Dalam kesempatan itu, Deputi Bidang Pembiayaan Kementerian Koperasi dan UKM Hanung Harimba Rachman menuturkan, salah satu fokus bantuan pembiayaan untuk UMKM pada masa pandemi ini adalah pelaku usaha mikro yang belum bisa mengakses pembiayaan perbankan. Bahkan tidak sedikit dari mereka yang belum punya rekening di bank.
“Untuk kelompok ini yang mendapatkan pembiayaan dalam bentuk hibah seperti Banpres (Bantuan Presiden) produktif usaha mikro,” ujar Hanung.

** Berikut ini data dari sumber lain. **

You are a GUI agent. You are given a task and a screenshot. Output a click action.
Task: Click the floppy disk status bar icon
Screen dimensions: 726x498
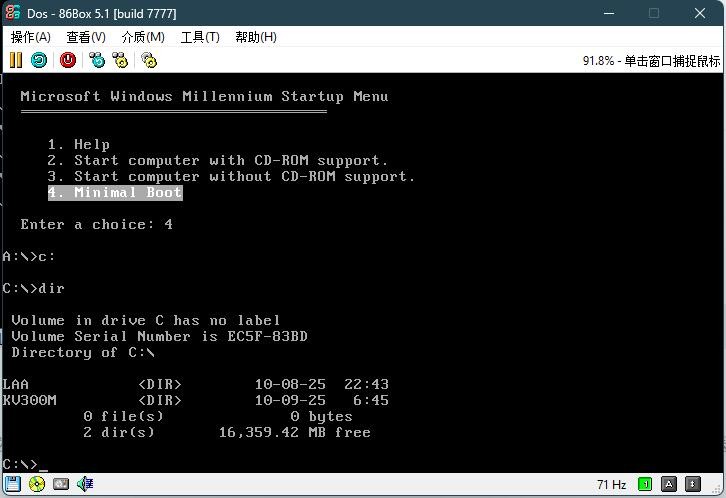13,484
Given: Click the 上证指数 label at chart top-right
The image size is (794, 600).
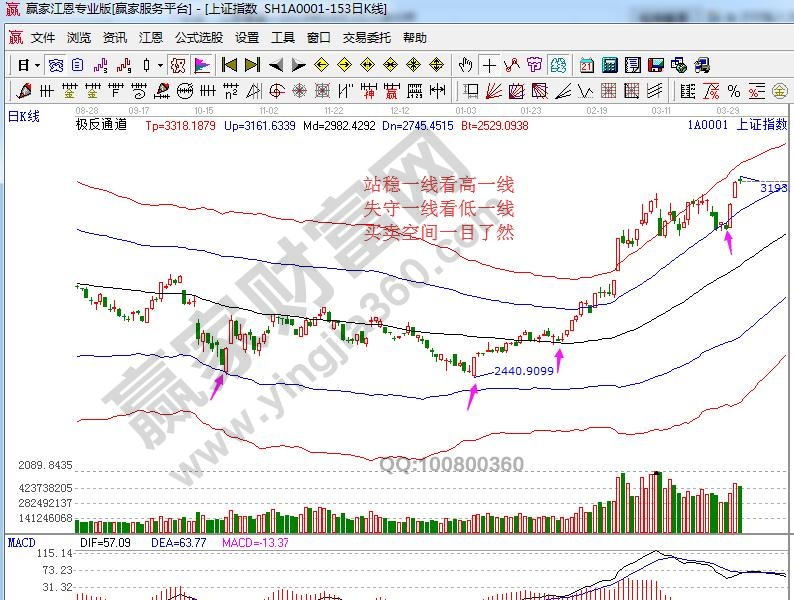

Hanung menuturkan hingga pekan pertama September ini, Kemenkop-UKM telah menyalurkan bantuan berbentuk hibah Banpres produktif itu kepada 5,6 juta pelaku usaha mikro yang tersebar di 34 provinsi dengan total bantuan sebesar Rp13,4 trilyun.
"Sebelum akhir September sebanyak 9,16 juta pelaku usaha mikro harapannya sudah menerima BanPres Produktif dengan total anggaran Rp 22 triliyun," ujarnya.